Les conséquences manifestement excessives de l’exécution provisoire apparaissent elles aussi caractérisées en ce qu’il existe bien, comme le soutient la société Basic-Fit, un risque de non-remboursement par les sociétés AGS et Agema du montant des condamnations en cas d’infirmation de la décision frappée d’appel, alors ce montant est particulièrement important : 2.709.000 euros concernant la société AGS Facilities, 1.253.000 euros concernant la société Agema.
En effet, la société AGS Facilities a été placée en redressement judiciaire par jugement rendu le 2 décembre 2025 par le tribunal de commerce de Périgueux. Elle indique elle-même avoir besoin des fonds pour opérer son redressement, imputant sa faillite à la rupture brutale des relations contractuelles qui lui a été imposée par la société Basic-Fit.

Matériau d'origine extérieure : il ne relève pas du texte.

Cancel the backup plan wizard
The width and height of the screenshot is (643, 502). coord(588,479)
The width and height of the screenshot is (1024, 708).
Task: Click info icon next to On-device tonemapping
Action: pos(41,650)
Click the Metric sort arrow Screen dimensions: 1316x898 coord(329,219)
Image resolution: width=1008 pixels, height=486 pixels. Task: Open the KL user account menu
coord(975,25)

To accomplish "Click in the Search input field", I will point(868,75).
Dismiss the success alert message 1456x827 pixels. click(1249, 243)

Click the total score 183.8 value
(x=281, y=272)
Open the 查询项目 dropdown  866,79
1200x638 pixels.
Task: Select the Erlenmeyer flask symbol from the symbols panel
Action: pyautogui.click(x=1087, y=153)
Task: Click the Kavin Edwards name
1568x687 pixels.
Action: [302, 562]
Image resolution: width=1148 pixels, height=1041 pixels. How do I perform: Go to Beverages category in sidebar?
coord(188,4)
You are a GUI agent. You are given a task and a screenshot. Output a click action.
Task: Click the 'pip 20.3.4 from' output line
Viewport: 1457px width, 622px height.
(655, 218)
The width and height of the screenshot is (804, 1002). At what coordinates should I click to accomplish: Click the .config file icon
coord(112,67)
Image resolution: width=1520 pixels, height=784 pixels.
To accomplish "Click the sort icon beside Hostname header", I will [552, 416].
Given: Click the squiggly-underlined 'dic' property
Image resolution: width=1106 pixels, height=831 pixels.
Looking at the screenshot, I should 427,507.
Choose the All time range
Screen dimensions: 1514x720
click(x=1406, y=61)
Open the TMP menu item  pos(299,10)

Le résultat net de la société Agema était de 759.273 euros à fin décembre 2023 (son bilan, pièce 55 de la demanderesse). La société Agema aurait ainsi à rembourser, en cas d’infirmation, le double de son résultat net.
Aussi, force est de constater que le risque de non-restitution des fonds est avéré concernant les deux sociétés, et quand bien même les bénéfices de la société Basic-Fit seraient supérieurs au montant qu’elle avance (864.572 euros en 2024 au vu de son bilan produit en pièces 56), comme le soutiennent les défenderesses, la perte d’une somme de près de 4 millions d’euros constituerait une conséquence manifestement excessive.
Les deux conditions posées par l’article 514-3 du code de procédure civile étant remplies, il sera fait droit à la demande d’arrêt de l’exécution provisoire de la décision frappée d’appel.
La société Basic-Fit, à qui bénéficie cette décision, conservera la charge des dépens de la présente instance.
Chaque partie conservera la charge de ses frais irrépétibles.
PAR CES MOTIFS
Rejetons la fin de non-recevoir,
Ordonnons l’arrêt de l’exécution provisoire attachée de plein droit à l’ordonnance de référé rendue le 11 décembre 2025 par le tribunal des activités économiques de Paris,
Disons que la société Basic-Fit supportera la charge des dépens de la présente instance,
Disons que chaque partie conservera la charge de ses frais irrépétibles.
ORDONNANCE rendue par Mme Marie-Hélène MASSERON, Présidente de chambre, assistée de Mme Cécilie MARTEL, greffière présente lors de la mise à disposition au greffe de la Cour, les parties en ayant été préalablement avisées dans les conditions prévues au deuxième alinéa de l’article 450 du code de procédure civile.